Source data

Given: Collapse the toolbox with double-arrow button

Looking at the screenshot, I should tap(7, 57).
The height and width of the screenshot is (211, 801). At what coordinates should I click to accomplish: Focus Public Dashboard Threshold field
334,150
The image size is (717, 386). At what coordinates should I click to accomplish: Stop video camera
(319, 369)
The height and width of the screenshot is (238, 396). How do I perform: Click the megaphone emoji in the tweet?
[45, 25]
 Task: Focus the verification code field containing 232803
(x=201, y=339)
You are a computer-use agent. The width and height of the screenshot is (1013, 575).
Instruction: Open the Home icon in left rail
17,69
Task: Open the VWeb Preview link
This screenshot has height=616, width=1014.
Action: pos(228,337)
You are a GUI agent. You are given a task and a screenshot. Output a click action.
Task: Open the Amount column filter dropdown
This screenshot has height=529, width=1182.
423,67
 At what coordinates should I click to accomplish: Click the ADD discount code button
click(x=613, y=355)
...
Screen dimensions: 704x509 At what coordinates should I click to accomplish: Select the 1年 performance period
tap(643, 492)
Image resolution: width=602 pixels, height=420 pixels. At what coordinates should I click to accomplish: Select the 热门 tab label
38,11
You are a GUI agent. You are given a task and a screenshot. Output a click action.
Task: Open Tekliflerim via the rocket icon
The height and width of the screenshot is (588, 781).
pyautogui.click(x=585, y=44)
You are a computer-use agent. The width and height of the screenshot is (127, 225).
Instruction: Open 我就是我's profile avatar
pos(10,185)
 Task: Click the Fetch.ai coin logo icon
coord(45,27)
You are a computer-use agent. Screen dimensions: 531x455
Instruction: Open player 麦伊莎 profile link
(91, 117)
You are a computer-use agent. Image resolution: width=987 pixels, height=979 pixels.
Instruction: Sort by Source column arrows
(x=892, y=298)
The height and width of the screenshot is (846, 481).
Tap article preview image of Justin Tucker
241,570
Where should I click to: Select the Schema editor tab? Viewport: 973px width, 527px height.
--
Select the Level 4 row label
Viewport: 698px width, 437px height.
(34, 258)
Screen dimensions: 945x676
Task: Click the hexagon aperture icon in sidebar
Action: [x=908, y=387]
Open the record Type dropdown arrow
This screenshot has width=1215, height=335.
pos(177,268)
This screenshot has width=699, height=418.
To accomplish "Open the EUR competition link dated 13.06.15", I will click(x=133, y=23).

[What is being asked] Revise the items from the line that has "Open the record Type dropdown arrow" through the line that has "will click(x=133, y=23).", changing "dropdown" to "menu" and leaving everything else as it stands.

[Exercise response]
Open the record Type menu arrow
This screenshot has width=1215, height=335.
pos(177,268)
This screenshot has width=699, height=418.
To accomplish "Open the EUR competition link dated 13.06.15", I will click(x=133, y=23).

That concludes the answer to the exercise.